A exposição tem o dom de se transformar num verdadeiro romance, contando com emoção e subtileza uma história de vida singular. Uma viagem a Itália e a travessia de Espanha em plena guerra civil servem de pretexto para denunciar o franquismo e o fascismo de Mussolini. “O Quarto Dia da Criação do Mundo” é apreendido e Miguel Torga é encaminhado para a prisão do Aljube onde permanecerá mais de dois meses. É na prisão que escreve “Ariane”, um dos seus mais célebres poemas de resistência. Em 1940 publica “Bichos”, um dos livros de contos mais originais da literatura portuguesa e que se afirmará como o maior êxito literário do autor. Seguem-se o volume I de “Diário”, início de uma monumental e singularíssima obra de feição intimista (na totalidade serão publicados dezasseis volumes) e uma série de outros livros que o virão a afirmar a sua qualidade de escritor maior junto do público e da crítica, sendo apontado como candidato ao Prémio Nobel da Literatura em 1960, a par de Aquilino Ribeiro.
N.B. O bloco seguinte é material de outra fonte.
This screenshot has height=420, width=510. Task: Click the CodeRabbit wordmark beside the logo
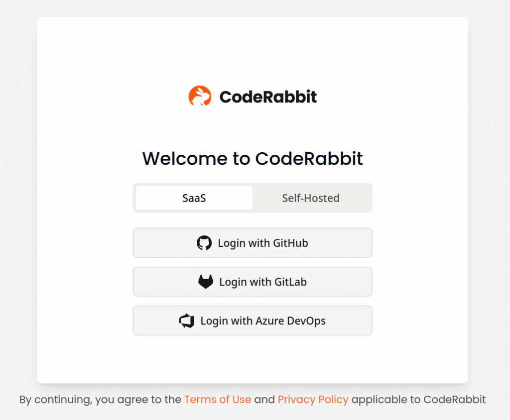coord(268,97)
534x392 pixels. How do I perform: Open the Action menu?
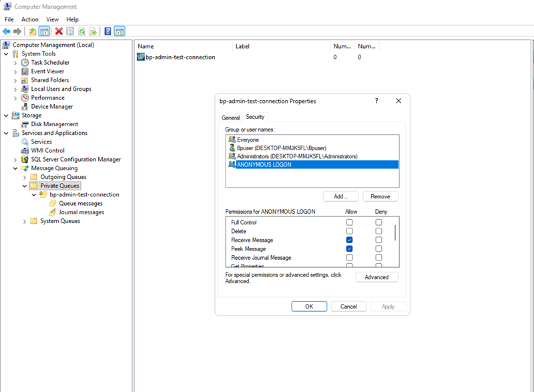29,19
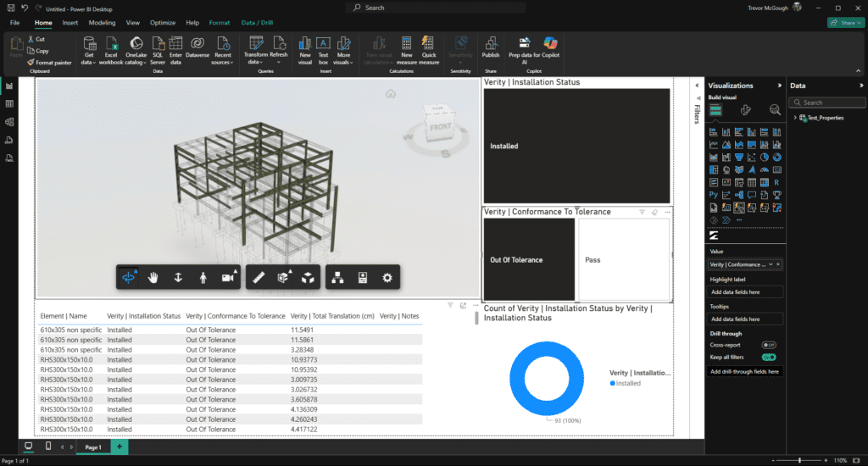The image size is (868, 466).
Task: Activate the Measure ruler tool in viewer
Action: [x=259, y=277]
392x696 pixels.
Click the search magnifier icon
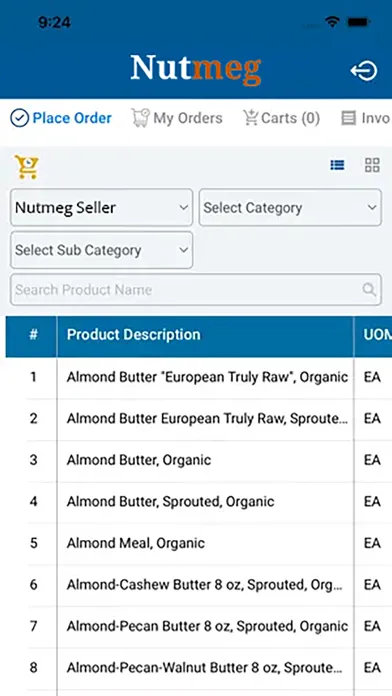click(369, 289)
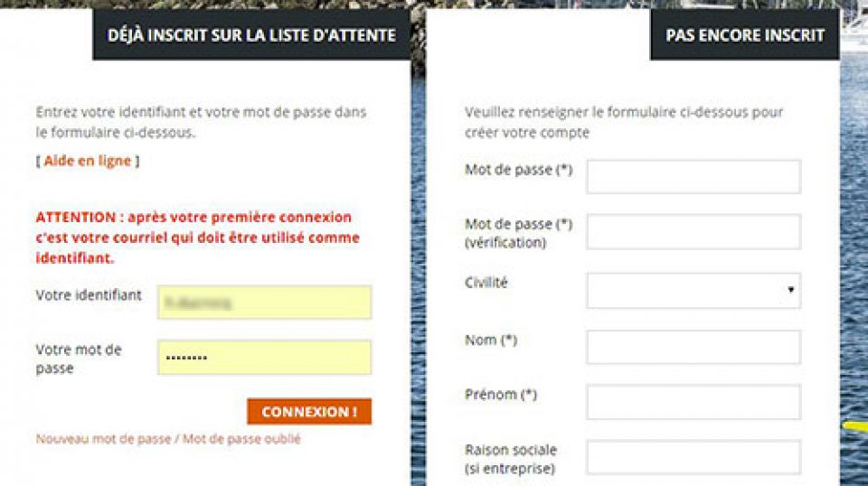Click the "Veuillez renseigner le formulaire" instruction text

coord(623,122)
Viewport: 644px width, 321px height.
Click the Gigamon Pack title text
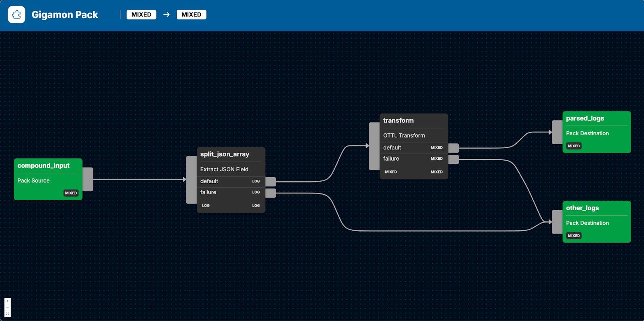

Vigiado pela polícia política, com uma parte importante das suas obras censuradas e impedidas de serem publicadas, afastado do exercício da Medicina por motivações políticas (bem como a sua mulher), é com o 25 de Abril de 1974 que se sente finalmente cidadão livre num país livre, celebrando a hora “de júbilo e comunhão à mesa eucarística da liberdade.” Alinhado com a política do Partido Socialista, a sua intervenção cívica multiplica-se mas faz questão de preservar a integridade do seu pensamento. Desdobra-se em conferências ou pouco por todo o mundo, é alvo de distinções das mais prestigiadas instituições portuguesas e estrangeiras, grava poemas em estúdio, viaja e continua a publicar. O grupo de teatro “O Bando” encena uma versão dramática de “Bichos”, com encenação de João Brites, o qual conservo na memória como uma das mais extraordinárias peças que vi até hoje. O ano de 1992 é marcado por um acontecimento doloroso, com o encerramento do consultório médico de Adolfo Rocha, no mês de Junho e em 1993 publica o volume XVI do “Diário”, comovente testemunho e impressionante reflexão do poeta face à doença e à aproximação da morte. Miguel Torga morre a 17 de Janeiro de 1994, às 12h33, no Instituto de Oncologia, em Coimbra. No dia seguinte, é sepultado em campa rasa no cemitério de S. Martinho de Anta.